Please report how many lines in these records contain the string "target", and give nothing besides the number.

MATERIAL SHOWN
BEGIN
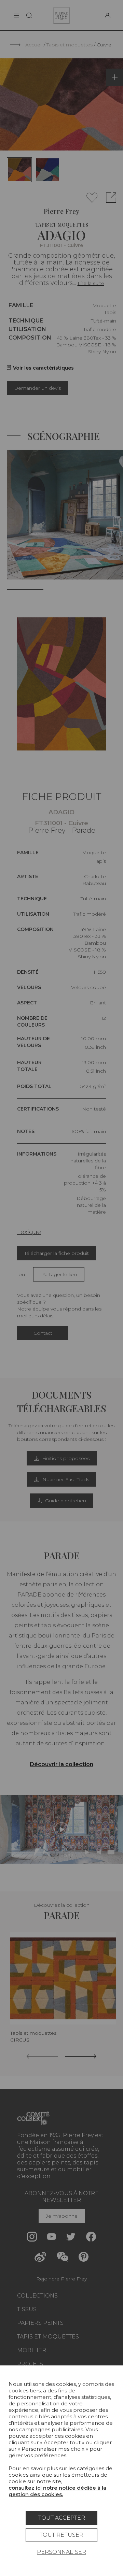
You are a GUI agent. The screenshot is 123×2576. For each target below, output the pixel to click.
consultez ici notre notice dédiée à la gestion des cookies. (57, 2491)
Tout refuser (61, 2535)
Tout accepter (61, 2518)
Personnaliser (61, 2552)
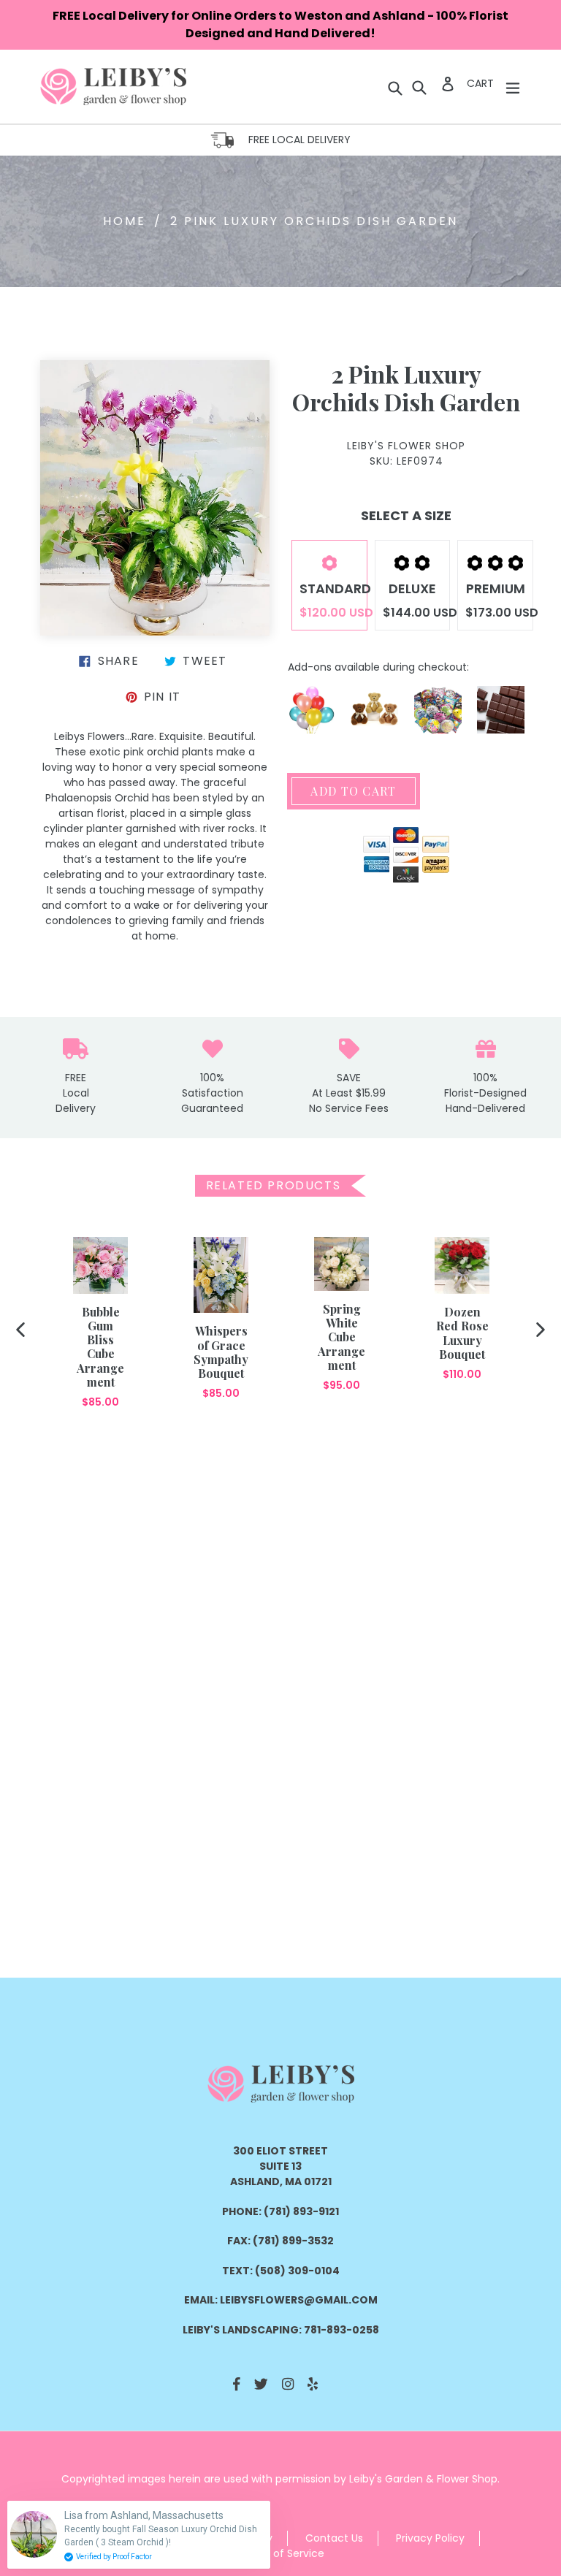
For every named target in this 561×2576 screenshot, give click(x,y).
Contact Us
END
BEGIN
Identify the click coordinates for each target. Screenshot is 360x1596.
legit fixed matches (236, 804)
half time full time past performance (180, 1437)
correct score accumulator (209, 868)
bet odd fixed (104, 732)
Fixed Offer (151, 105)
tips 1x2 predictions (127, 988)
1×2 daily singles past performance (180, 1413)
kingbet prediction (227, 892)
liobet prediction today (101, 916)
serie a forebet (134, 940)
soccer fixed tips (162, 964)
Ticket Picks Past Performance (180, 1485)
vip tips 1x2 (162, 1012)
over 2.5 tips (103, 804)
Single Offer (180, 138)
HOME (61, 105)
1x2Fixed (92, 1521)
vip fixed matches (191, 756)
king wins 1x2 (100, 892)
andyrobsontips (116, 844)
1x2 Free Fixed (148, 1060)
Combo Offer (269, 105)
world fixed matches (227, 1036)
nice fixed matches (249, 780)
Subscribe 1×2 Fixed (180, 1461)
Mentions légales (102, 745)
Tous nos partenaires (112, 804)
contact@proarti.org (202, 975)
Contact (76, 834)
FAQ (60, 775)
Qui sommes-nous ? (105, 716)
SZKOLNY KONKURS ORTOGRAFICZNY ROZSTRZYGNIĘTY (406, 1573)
END
BEGIN
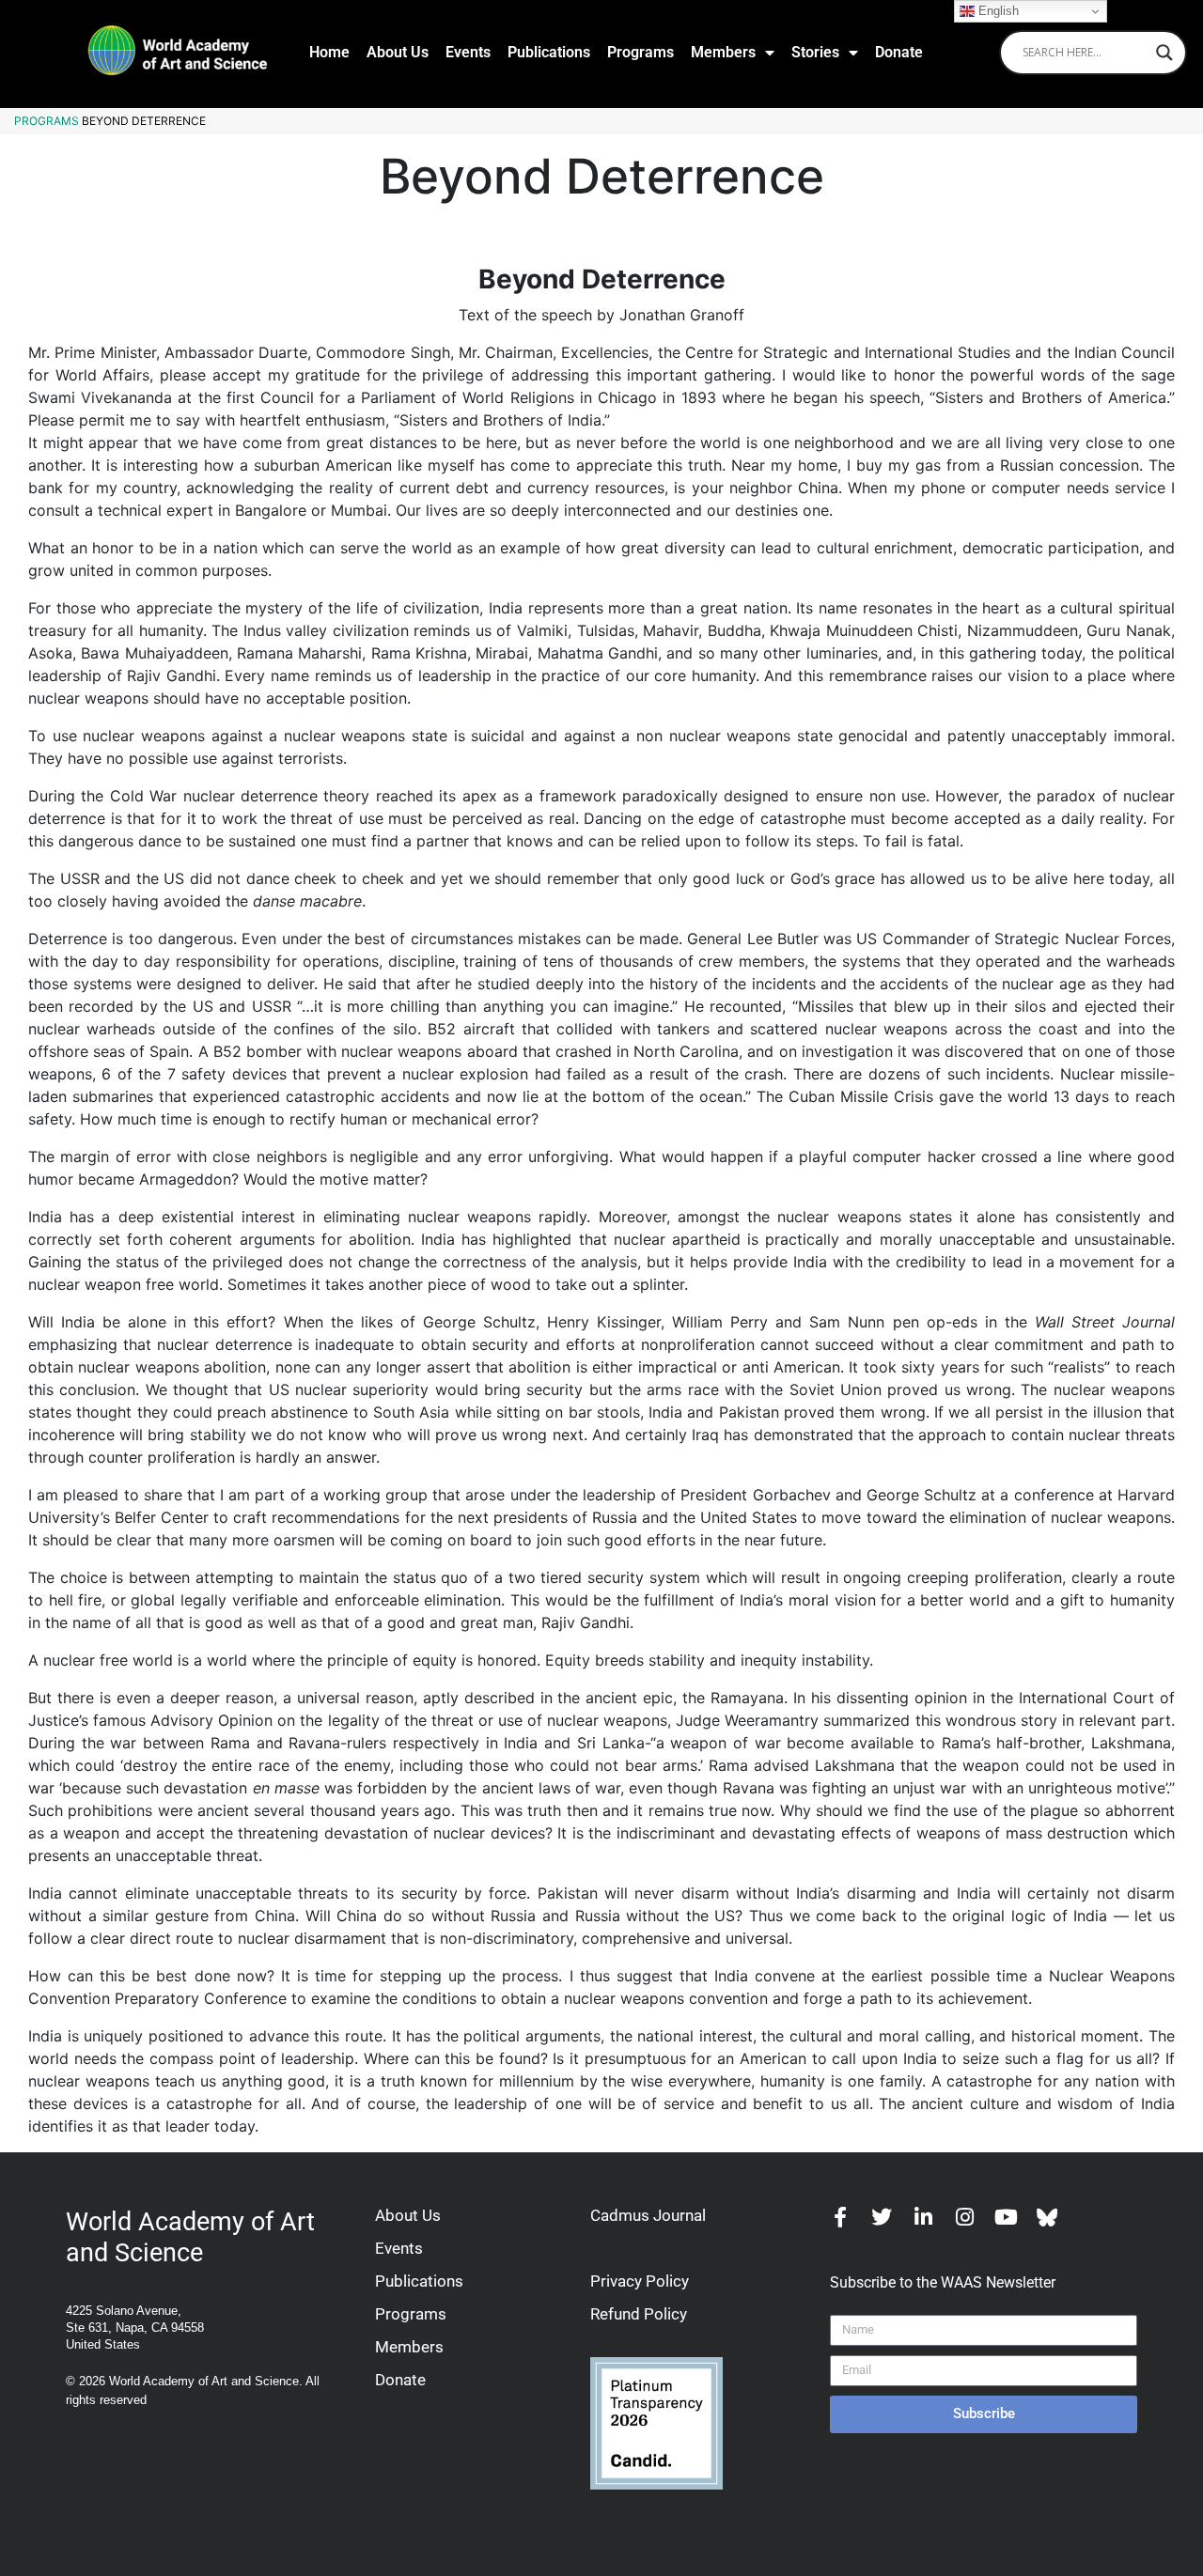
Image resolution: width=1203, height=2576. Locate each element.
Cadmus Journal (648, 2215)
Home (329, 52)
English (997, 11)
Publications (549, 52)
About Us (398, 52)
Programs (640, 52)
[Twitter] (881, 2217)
END
TASK RESPONSE
3